The prospects are poor. It is not only, and indeed not primarily, the schools that are claiming the right and the expertise to intervene early in the affairs of persons against whom no “holding charge” can be made. Much of The Myth of the Hyperactive Child is devoted to a terrifying exploration of the new means of controlling children being established outside the school, though usually with its cooperation. More and more towns and cities are establishing Youth Bureaus whose putative function is to “divert” “predelinquents” from their prospective primrose path. But who is to be judged predelinquent, and on what grounds, only the Bureau decides. So far, the evidence indicates that their modsquads cruise potential offenders, apprehending many youngsters against whom even juvenile proceedings could not be sustained, and inducing them to participate in the bureau’s programs under threat of prosecution—the classic means of recruitment of informers and narcs. Of the members of one such Youth Services Bureau, the Schrags write:

They are not quite certain, any of them, who they are working for or exactly what they are supposed to achieve, and some are genuinely worried that they constitute a pacification squad designed to maintain order by messing around with children’s heads. They concede that when it comes to the crunch they support and represent social institutions and not their juvenile clients.

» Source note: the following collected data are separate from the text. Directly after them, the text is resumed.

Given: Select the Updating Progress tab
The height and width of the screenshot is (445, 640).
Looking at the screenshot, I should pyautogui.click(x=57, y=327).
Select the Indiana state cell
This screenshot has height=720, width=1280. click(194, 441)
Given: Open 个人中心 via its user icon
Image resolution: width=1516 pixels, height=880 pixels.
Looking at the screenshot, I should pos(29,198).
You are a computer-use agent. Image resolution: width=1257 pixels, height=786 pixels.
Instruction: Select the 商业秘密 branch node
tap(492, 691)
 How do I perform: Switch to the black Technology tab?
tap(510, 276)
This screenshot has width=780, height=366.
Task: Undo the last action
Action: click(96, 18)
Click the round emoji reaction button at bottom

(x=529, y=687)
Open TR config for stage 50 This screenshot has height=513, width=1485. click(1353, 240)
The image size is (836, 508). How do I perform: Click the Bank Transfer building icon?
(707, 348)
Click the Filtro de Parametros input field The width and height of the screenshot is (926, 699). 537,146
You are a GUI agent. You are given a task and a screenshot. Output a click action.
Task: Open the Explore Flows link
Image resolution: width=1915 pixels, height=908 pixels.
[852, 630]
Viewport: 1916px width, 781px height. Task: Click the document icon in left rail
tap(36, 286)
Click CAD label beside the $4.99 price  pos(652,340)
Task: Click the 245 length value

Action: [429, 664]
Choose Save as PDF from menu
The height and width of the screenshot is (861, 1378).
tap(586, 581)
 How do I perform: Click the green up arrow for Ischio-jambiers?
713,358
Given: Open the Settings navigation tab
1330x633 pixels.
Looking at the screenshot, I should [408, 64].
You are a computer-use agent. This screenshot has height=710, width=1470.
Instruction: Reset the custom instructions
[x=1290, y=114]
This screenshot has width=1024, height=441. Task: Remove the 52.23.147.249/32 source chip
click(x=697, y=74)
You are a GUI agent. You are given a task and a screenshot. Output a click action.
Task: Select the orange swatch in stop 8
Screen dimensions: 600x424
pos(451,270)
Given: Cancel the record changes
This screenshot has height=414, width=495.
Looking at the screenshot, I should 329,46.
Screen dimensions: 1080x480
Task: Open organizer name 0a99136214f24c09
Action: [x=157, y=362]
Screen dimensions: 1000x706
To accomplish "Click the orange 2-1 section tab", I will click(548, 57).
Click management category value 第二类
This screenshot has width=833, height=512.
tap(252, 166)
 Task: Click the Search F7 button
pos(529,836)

Taking the message of these three books together, the reader is likely to end up with a grudging feeling of gratitude to the schools of the past for at least recognizing and accepting some limits on their functions, however oppressively they may often have discharged them. This is precisely the point Ivan Illich made in a recent revision of his position on deschooling:

For all its vices, school cannot be simply and rashly eliminated; in the present situation it performs certain important negative functions. The hidden curriculum, unconsciously accepted by the liberal pedagogue, frustrates his conscious liberal aims, because it is inherently inconsistent with them. But on the other hand, it also prevents the take-over of education by the programmed instruction of behavioral technologists. While the hidden curriculum makes social role depend on the process of requiring knowledge, thus legitimizing stratification, it also ties the learning process to full-time attendance, thus illegitimizing the educational entrepreneur. If the school continues to lose its educational and political legitimacy, while knowledge is still conceived as a commodity, we will certainly face the emergence of a therapeutic Big Brother.3

Unfortunately, youth control, too, is treated as a commodity, and one in greater demand by far than knowledge. The schools willingly participate in the consortium that markets it, contributing their dossiers and, above all, their legal mandate to a social system that finds its own young, by and large, frightening and repugnant. The result, paradoxically, is to make the young indispensable as raw material for one of the greatest growth industries of our time and as such, perhaps, acceptable once again. If kids are too unsanitary and dangerous to make good pets, they nevertheless, shipped in case-lots, make admirable clients.